====== TEKSTFRAGMENT ======
Onze huiscolumnist Filip Canfyn maakt kennis, dankzij een opiniestuk rond de coronamaatregelen, met de zeven-plus-één regels van Luigi Snozzi, de notoire Zwitserse architect, die eind vorig jaar nota bene aan corona overleed. Toch gaat deze column niét over het virus.
Ik had er nog niet van gehoord, van de zeven-plus-één regels van Luigi Snozzi. In een opiniestuk in De Standaard wordt er naar verwezen door de pertinente mobiliteitsexpert Kris Peeters. (Die wordt veelal ‘de àndere Kris Peeters’ genoemd maar de George Clooney van de politiek werd intussen afgeserveerd en weggepromoveerd om binnenkort zelf ‘de àndere Kris Peeters’ te worden.) Dé Kris Peeters dus gebruikt de regels van Snozzi om op te roepen voor meer creativiteit in de coronamaatregelen maar over die kwestie wil ik het verder niet hebben.
Luigi Snozzi, Ticino-architect en vader van het (geparafraseerde) citaat “een architect zonder geweten is een publiek gevaar”, wordt gevraagd het klooster in Monte Carasso te restaureren en maakt ongevraagd een masterplan voor het ganse dorp. Terzelfdertijd herleidt hij de bestaande 250 (stedenbouwkundige) regels tot welgeteld 7. Hij voegt er wel een achtste superregel aan toe: “als een project aantoonbaar beter wordt door 1 van de 7 regels niét toe te passen, dan is de afwijking toegestaan”. Snozzi acht voortschrijdend inzicht belangrijker dan orthodoxie.
======
» OPDRACHT:
Kun je uit de column het stuk letterlijk overnemen dat opent met de woorden "Ik had er nog" en sluit met "verder niet hebben."? De gegevens die nu volgen, staan los van de column.
====== BRONGEGEVENS ======
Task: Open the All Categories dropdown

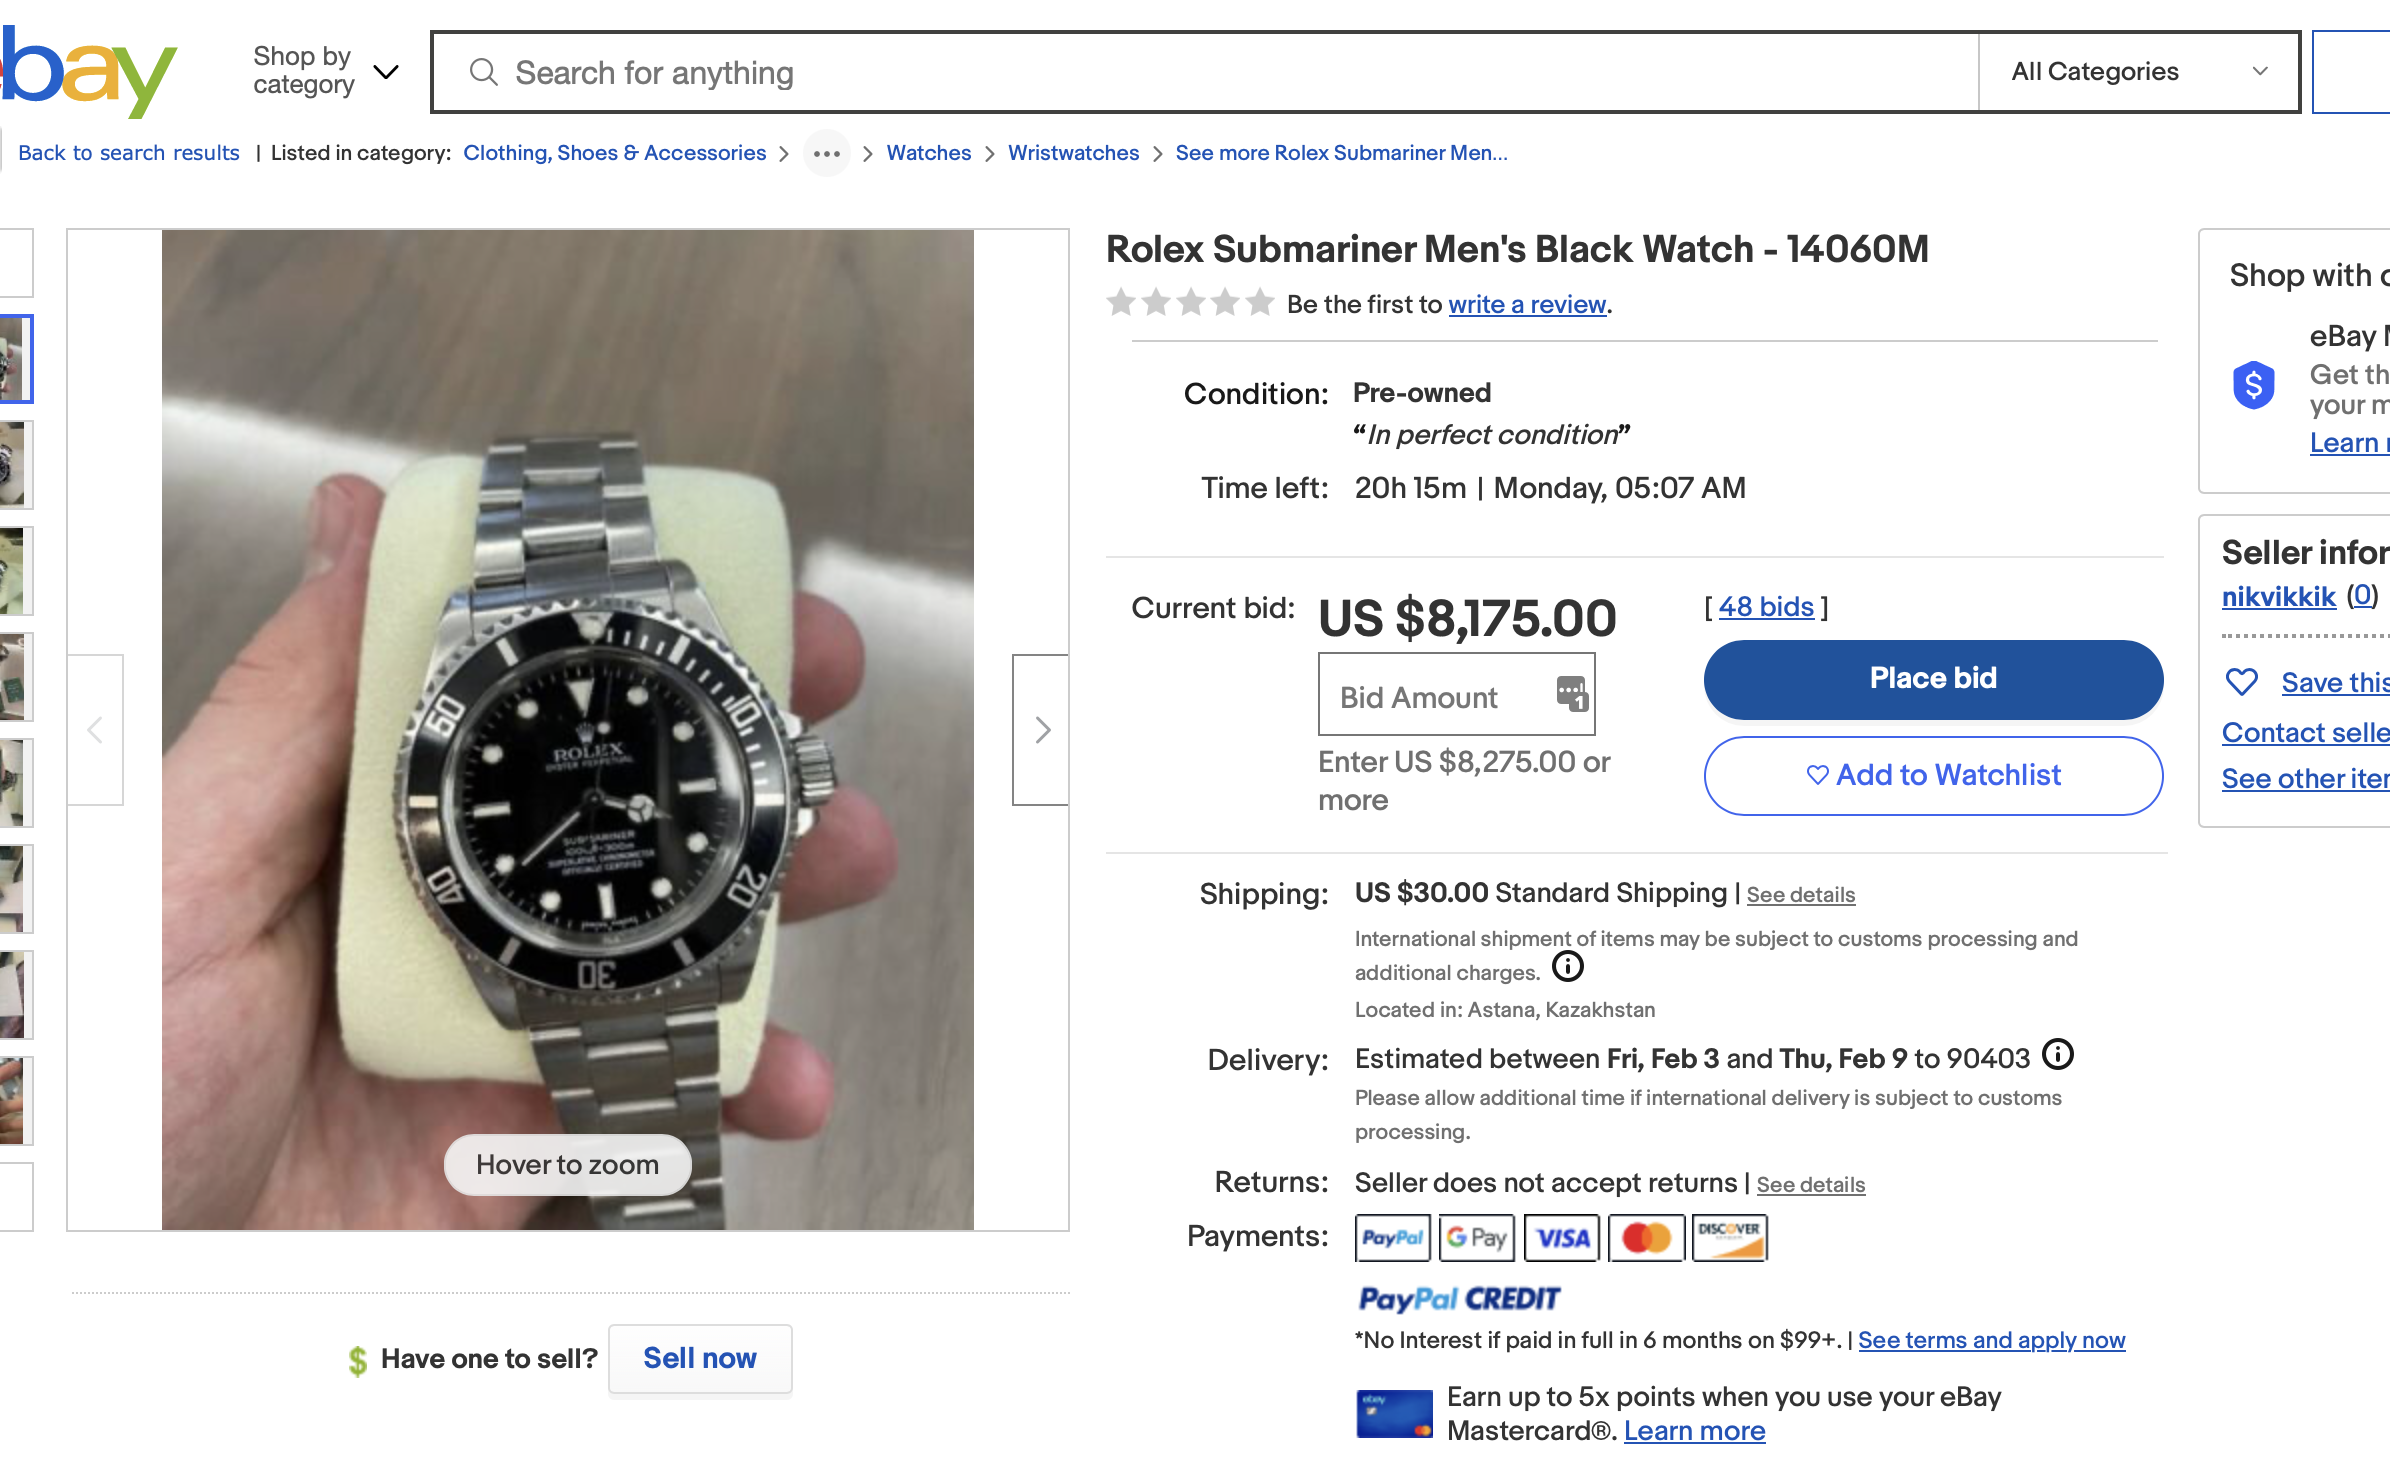Action: (2138, 72)
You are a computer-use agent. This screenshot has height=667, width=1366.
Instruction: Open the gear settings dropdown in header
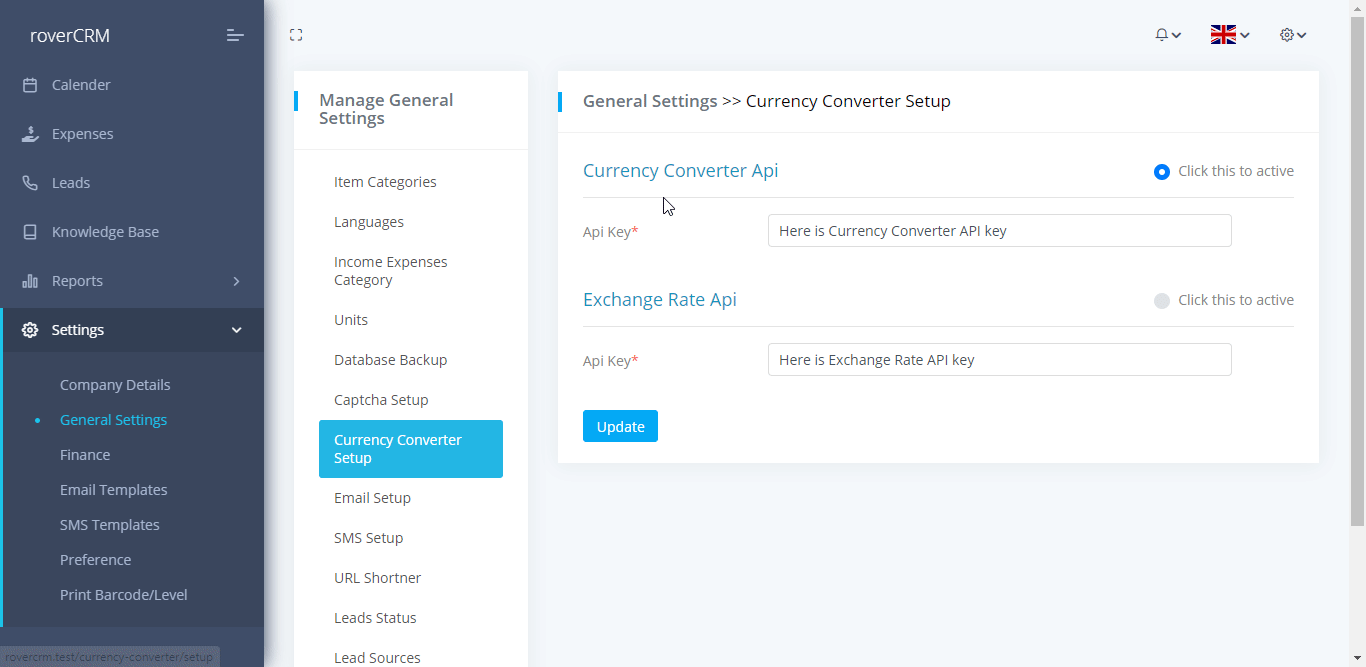coord(1292,35)
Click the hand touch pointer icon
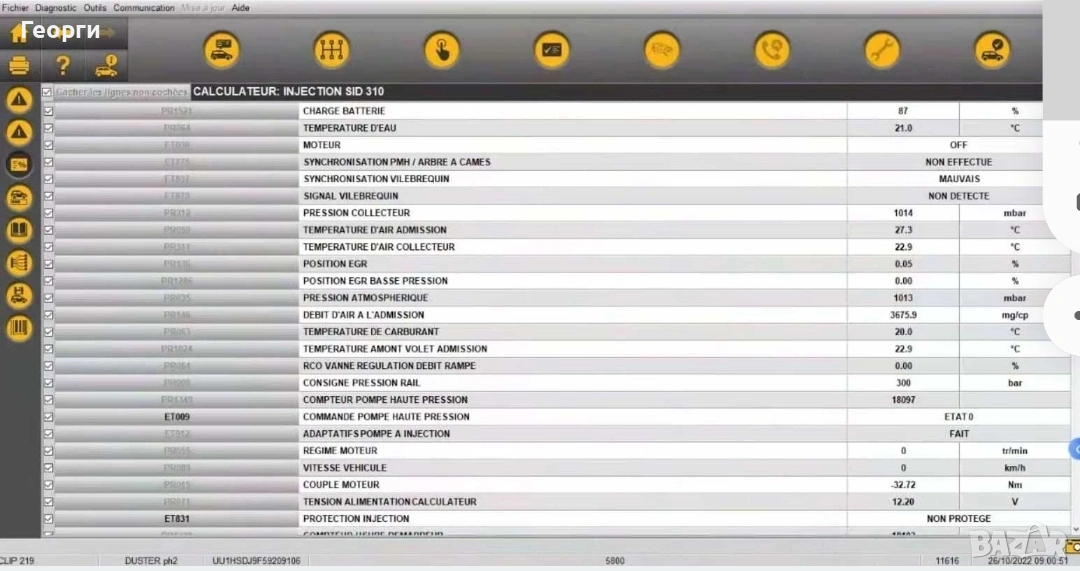1080x571 pixels. point(442,50)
======
» ANTWOORD:
Ik had er nog niet van gehoord, van de zeven-plus-één regels van Luigi Snozzi. In een opiniestuk in De Standaard wordt er naar verwezen door de pertinente mobiliteitsexpert Kris Peeters. (Die wordt veelal ‘de àndere Kris Peeters’ genoemd maar de George Clooney van de politiek werd intussen afgeserveerd en weggepromoveerd om binnenkort zelf ‘de àndere Kris Peeters’ te worden.) Dé Kris Peeters dus gebruikt de regels van Snozzi om op te roepen voor meer creativiteit in de coronamaatregelen maar over die kwestie wil ik het verder niet hebben.